* oggei [Mon, 21 Jan 2008 16:07:24 +0100]:

> Evidence that return 1, taken from /etc/init.d/amule-daemon:

> do_stop()
> {
>         # Return
>         #   0 if daemon has been stopped
>         #   1 if daemon was already stopped
>         #   2 if daemon could not be stopped
>         start-stop-daemon --stop --quiet --retry="TERM/30/KILL/5" --exec
> $DAEMON --user "$AMULED_USER" --chuid "$AMULED_USER" 
>         return "$?"

do_stop is a function, and those return codes are the return codes of
the *function*. Later, when the function is used, it is used like this:

case "$1" in
  stop)
        do_stop
        case "$?" in
                0 | 1) [ "$VERBOSE" != no ] && log_end_msg 0 ;;
                    ^
                    ^
                    ^
                    ^
                2)     [ "$VERBOSE" != no ] && log_end_msg 1 ;;
        esac
        ;;

> Evidence that it breaks:


> [EMAIL PROTECTED]:~$ LANG=C sudo apt-get remove --purge amule-daemon
> [...]
> Removing amule-daemon ...
> invoke-rc.d: initscript amule-daemon, action "stop" failed.
> dpkg: error processing amule-daemon (--purge):
>  subprocess pre-removal script returned error exit status 1
> invoke-rc.d: initscript amule-daemon, action "start" failed.

▶ [Problems and tasks]
- A) Answer these questions about the amule-daemon message:
(i) According to the comments in do_stop, what return code means the daemon was already stopped?
(ii) In the stop case, which values of "$?" lead to log_end_msg 0?
(iii) What exit status did the pre-removal script return?
- B) Continue the message about the amule-daemon init script, starting after its last line.

▶ [Information provided]
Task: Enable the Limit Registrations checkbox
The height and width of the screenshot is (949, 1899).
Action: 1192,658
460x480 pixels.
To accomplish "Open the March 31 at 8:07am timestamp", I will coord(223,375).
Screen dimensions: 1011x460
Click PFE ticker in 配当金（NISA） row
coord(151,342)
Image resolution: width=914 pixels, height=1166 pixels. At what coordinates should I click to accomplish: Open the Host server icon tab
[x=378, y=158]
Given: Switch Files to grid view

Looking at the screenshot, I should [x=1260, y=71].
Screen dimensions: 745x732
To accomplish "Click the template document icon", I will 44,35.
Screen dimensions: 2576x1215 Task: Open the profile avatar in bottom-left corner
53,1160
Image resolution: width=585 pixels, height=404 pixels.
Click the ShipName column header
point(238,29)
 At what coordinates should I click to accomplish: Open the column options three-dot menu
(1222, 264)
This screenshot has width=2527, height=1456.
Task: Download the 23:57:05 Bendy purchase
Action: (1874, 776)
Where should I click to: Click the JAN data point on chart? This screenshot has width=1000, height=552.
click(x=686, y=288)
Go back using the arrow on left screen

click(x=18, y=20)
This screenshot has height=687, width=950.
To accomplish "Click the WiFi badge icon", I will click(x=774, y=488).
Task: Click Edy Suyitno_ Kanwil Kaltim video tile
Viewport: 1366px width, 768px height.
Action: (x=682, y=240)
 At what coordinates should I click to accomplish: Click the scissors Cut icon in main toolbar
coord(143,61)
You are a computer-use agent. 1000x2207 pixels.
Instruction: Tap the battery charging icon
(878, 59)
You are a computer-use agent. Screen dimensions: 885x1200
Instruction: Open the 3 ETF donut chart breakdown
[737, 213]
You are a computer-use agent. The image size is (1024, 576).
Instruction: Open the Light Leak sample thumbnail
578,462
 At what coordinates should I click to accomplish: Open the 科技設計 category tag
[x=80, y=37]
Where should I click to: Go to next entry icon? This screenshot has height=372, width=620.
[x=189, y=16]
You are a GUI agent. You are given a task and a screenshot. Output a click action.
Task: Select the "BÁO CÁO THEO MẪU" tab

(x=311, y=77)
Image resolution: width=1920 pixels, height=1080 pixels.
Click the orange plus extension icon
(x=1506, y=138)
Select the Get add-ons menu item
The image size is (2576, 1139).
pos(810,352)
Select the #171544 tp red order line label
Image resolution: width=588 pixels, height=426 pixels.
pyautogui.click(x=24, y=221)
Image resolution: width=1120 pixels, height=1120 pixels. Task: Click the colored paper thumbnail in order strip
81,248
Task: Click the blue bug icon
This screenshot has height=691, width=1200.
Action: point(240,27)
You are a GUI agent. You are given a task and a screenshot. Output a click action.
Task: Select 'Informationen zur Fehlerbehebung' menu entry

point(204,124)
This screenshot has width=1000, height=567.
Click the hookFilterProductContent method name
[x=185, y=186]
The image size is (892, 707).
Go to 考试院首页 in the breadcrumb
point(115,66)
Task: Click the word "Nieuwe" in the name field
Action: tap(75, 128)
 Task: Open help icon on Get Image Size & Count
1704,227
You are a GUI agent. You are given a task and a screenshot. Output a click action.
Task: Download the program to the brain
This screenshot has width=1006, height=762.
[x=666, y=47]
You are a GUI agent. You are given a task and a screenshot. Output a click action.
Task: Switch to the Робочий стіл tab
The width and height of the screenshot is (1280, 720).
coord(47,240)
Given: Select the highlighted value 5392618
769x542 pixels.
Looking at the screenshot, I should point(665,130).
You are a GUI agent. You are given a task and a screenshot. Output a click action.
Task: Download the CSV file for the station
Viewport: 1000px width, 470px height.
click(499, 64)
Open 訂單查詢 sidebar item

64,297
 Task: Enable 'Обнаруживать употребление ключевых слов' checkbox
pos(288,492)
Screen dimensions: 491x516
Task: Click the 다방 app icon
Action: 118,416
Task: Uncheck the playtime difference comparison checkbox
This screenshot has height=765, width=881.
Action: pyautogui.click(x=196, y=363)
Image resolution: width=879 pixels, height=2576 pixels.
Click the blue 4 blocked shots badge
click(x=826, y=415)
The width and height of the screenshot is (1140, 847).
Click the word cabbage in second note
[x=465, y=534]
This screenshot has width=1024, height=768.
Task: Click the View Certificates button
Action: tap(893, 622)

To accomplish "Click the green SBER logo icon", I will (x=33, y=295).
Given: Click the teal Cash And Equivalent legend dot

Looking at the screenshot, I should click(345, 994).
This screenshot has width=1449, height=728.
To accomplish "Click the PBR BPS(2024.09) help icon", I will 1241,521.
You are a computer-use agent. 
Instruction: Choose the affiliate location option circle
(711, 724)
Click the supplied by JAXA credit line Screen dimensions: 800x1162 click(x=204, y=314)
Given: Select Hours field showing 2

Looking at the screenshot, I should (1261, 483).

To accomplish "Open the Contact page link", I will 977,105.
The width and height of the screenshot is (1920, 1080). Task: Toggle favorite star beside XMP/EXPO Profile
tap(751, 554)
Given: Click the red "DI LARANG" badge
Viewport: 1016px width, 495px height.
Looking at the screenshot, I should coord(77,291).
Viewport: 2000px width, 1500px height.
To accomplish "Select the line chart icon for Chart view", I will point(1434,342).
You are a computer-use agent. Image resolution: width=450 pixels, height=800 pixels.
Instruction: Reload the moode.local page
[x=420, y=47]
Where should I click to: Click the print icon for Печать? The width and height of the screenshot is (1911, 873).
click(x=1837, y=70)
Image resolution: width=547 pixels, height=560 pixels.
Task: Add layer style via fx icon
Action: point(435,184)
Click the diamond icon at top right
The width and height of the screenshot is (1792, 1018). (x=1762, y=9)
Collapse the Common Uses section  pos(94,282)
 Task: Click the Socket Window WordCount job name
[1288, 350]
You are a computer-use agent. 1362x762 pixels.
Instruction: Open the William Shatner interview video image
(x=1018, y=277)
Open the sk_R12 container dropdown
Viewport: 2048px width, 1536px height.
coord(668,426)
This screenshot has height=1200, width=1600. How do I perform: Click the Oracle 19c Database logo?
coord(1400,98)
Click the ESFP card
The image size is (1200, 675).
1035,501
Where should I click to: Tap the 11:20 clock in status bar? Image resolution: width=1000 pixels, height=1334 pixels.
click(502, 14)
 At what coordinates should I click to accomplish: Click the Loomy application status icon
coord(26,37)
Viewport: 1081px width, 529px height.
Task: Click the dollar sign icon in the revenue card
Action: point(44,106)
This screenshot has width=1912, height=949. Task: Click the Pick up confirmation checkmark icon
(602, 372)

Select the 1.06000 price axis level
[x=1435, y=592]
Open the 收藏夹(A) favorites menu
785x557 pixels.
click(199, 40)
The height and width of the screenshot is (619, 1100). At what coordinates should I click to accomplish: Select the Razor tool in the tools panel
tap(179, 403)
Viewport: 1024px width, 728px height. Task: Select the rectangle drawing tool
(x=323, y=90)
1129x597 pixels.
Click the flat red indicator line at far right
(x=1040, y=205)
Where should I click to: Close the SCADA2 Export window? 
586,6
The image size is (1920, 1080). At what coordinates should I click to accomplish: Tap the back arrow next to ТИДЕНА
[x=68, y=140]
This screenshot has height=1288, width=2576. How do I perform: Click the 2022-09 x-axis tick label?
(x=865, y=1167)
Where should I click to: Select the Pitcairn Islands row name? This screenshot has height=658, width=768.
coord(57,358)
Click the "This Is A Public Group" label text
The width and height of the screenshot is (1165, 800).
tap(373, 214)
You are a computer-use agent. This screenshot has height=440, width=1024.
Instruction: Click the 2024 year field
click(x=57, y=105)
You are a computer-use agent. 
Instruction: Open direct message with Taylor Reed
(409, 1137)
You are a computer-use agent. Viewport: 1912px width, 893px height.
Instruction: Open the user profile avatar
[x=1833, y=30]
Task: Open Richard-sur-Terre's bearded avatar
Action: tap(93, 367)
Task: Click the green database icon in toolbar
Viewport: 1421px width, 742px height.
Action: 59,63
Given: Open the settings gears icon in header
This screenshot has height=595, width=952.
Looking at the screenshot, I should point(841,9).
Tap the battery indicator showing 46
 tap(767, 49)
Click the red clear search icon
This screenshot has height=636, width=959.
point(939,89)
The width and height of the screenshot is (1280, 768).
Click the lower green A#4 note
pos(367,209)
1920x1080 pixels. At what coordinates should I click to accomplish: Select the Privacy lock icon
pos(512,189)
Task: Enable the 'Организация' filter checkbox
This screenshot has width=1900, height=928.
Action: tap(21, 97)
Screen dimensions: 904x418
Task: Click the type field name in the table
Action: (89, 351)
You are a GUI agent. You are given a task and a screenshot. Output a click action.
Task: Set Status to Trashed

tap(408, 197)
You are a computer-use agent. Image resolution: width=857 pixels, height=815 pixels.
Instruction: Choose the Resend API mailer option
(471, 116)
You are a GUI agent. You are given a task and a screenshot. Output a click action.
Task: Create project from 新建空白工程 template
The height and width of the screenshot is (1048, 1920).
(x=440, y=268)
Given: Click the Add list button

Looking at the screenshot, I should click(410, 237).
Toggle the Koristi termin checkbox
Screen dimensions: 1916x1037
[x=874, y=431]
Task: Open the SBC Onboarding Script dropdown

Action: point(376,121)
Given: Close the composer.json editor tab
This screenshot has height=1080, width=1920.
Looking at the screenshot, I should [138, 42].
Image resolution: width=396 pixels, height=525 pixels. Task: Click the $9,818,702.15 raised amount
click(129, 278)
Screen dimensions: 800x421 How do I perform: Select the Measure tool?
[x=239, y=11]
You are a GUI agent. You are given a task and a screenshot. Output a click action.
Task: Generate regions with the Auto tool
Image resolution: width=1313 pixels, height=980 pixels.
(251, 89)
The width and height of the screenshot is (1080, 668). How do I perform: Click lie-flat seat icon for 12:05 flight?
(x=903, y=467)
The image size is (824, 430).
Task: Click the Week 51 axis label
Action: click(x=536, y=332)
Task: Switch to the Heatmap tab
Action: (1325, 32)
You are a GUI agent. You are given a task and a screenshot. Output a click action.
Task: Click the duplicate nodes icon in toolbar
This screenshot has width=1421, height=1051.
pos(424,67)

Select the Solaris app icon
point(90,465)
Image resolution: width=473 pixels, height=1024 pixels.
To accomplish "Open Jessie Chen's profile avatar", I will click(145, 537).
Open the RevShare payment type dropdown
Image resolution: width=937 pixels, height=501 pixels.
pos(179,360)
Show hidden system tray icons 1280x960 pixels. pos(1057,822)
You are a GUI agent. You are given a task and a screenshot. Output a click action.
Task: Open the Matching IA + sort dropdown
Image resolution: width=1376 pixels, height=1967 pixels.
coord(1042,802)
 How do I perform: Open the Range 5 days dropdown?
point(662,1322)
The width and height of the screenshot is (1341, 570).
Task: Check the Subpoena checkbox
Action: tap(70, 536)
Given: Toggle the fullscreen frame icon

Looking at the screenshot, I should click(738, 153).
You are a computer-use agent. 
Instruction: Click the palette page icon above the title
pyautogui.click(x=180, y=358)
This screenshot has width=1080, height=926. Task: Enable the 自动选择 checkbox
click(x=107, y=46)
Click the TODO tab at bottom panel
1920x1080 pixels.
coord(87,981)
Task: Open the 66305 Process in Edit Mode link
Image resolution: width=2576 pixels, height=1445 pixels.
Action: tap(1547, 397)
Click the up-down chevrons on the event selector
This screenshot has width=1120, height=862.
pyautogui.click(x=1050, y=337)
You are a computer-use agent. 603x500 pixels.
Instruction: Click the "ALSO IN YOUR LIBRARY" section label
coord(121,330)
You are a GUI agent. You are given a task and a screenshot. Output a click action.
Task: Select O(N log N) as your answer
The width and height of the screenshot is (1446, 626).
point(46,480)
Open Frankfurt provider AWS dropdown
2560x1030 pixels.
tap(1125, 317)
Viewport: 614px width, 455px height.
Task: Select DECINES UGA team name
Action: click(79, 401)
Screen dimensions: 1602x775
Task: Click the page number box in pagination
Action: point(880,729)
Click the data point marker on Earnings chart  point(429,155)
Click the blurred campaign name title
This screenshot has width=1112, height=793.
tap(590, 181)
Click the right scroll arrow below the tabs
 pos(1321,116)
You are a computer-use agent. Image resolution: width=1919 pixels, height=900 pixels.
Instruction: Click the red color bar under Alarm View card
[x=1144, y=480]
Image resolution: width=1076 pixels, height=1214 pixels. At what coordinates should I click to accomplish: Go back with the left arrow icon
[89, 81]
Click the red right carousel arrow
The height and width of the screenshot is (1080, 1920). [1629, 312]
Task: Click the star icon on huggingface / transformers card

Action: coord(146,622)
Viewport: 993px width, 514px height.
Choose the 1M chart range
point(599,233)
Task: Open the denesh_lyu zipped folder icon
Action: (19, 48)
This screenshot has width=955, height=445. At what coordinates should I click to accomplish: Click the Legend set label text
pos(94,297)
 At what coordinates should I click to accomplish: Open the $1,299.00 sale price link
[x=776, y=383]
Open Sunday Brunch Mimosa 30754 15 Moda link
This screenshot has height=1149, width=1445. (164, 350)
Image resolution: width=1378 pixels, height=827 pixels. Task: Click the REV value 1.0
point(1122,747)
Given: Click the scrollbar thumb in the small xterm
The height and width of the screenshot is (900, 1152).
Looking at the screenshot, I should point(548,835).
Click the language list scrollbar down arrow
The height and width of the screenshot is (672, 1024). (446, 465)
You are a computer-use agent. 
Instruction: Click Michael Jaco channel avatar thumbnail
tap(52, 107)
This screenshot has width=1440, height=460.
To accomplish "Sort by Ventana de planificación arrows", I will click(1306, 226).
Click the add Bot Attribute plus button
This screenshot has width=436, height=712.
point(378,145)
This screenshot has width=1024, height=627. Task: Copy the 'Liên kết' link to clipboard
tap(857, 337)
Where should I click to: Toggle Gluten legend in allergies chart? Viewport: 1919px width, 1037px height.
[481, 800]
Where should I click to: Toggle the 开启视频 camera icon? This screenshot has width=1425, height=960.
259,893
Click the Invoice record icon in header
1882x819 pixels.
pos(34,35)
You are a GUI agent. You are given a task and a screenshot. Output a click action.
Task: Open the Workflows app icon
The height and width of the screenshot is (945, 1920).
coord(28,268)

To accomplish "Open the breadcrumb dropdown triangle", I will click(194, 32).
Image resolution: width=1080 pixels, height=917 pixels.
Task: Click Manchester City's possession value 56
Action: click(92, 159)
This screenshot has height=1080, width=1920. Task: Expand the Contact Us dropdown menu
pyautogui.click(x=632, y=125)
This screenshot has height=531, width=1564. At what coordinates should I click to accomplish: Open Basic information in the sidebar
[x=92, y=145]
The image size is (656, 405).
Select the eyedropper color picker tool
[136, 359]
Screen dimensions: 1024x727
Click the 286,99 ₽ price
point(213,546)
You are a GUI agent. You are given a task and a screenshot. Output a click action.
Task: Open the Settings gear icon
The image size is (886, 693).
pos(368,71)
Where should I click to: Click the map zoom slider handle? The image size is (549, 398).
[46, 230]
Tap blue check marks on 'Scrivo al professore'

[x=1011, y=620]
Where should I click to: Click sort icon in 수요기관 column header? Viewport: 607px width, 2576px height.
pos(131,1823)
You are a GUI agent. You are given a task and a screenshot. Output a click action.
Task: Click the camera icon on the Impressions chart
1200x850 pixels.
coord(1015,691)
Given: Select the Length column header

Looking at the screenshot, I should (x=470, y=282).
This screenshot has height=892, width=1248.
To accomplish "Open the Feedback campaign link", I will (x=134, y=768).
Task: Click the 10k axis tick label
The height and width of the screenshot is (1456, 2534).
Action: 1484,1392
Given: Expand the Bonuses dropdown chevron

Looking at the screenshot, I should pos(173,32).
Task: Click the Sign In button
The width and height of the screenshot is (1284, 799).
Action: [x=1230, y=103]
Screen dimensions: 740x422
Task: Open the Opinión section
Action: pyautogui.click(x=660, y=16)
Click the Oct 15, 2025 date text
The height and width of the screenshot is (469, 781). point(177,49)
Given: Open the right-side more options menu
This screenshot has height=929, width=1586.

▶ [Responses in order]
- A)
(i) 1
(ii) 0 and 1
(iii) 1

- B)
> dpkg: error while cleaning up:
>  subprocess post-installation script returned error exit status 1
> Errors were encountered while processing:
>  amule-daemon
> E: Sub-process /usr/bin/dpkg returned an error code (1)

OK, I have no idea why it would do that on your system. Please tell me:

  1. what your /bin/sh points to (bash, dash?)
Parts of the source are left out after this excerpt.